Fortunately , though, most schools *already* do not trust the weighted aspect of most high school grade point averages...so most schools, and probably Crestmuth as well, will reweight back down to a 4.0 scale or whatever's manageable. This gets out of one pitfall and into another, because Crestmuth has no way to identify the level of grade inflation that one school has over another...One school's 4.0 might be much more easily achieved than another's, so rating a 4.0 as greater than a 3.9 isn't necessarily a sure bet.

Most colleges, still, try to deflect even this. They take into consideration, perhaps, the rigor of courses taken. So, colleges are definitely likely to look at a student who has a lower grade point average (but who has taken more rigorous courses, like AP or honors courses) as a stronger candidate than one who has a higher GPA but less challenging courses.

But...you probably guessed it...another pitfall awaits! Now, Crestmuth is unfairly regarding students with the resources to take more advanced courses above and beyond those who don't have these resources.

A seemingly ideal policy is to look at how students rank within their classes. If a student excels in his school environment (by ranking within the top 10% of his class, for example,) then the hope is that this student is significantly motivated regardless of his peers. Certainly, this has a pitfall (isn't a student who ranks lower than top 10% of a rigorous school more able than someone who is valedictorian of an unchallenging school?) but the emphasis is more placed on having a diverse class of students.

But does this final policy end up answering the *second* duty of the SAT: does it predict collegiate success? Some schools say that a student's willingness to work indeed is the most important factor in his chances at succeeding in college (so a student who scores in the top 10% is definitely motivated, at the very least, to stay above the water of the university level education.) However, going back to the less challenging school: how can a student who was top 10% or even valedictorian of a school whose math department only teaches up to geometry ever expect to stay afloat in programs that expect students to start in calculus?

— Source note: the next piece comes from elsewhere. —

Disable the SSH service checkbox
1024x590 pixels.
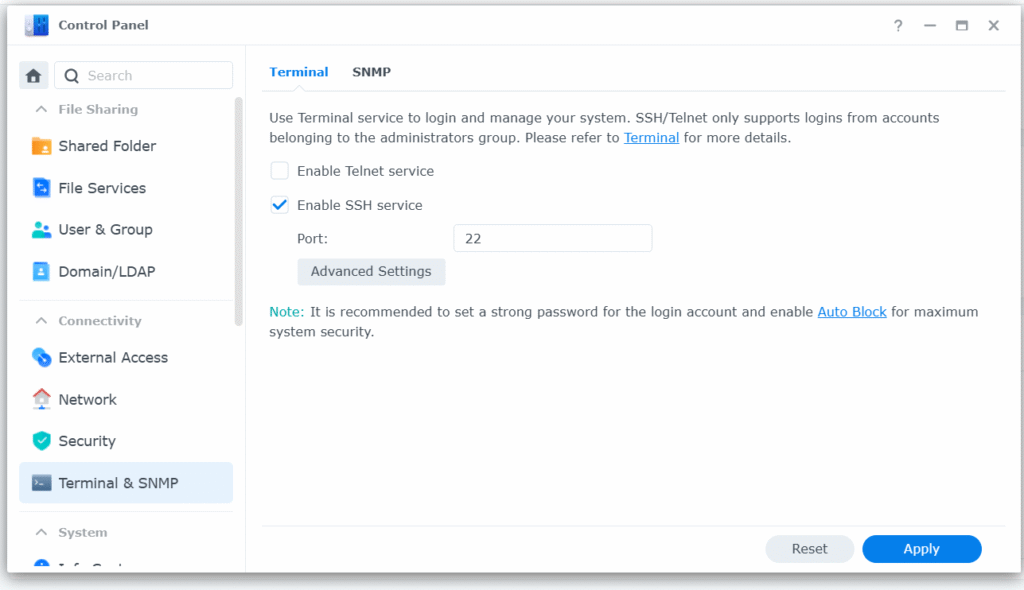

Now, there's burden on the school to provide remedial classes, so the measure of a student's ability to succeed in college really becomes something more of a measure of a college's willingness to accommodate those who are behind.

As for extracurricular activities, Crestmuth seems to be moving in a good direction, at least under holistic pretenses. An SAT score can only talk about reading, writing, and 'rithmetic, and little much about anything else...but are extracurricular activities a holy grail?

Once again, this policy creates a divide between haves and have nots. All of a sudden, Crestmuth realizes that there are amazing rowers around the country, amazing fencers perhaps, amazing creatures of every trade and every kind. It now has a class anyone can ooh and ah at...but at the expense of students who don't have rowing teams or fencing salles.

Sadly, extracurriculars predict more a penchant for getting involved in extracurriculars than success in college.

Finding students who actually learn and lead in school...instead of preparing for tests all the time...seems to be a good prospect in favor of Crestmuth. After all, the SAT and similar tests can be "studied to"...which gives an unfair advantage to those who have the resources to hire others who can teach them the test (and strongly questions the SAT's claim that it measures natural aptitude which should neither require nor benefit from studying.)

Of course, this is just one reason - and a narrow one - in favor of Crestmuth's hypothetical policy. In reality, SATs aren't even used, even now, as the *only* measure by which a student is admitted or rejected to a school. Schools already do look holistically at GPA, extracurricular involvement, community service, along with SAT and ACT as different legs of the a student's "chair" of achievement. So, why flat out reject the SAT?

Would you rather have 3 or 4 legs to a chair, or just 2 or 3? Beware of sitting on what could be merely a ladder or a stick.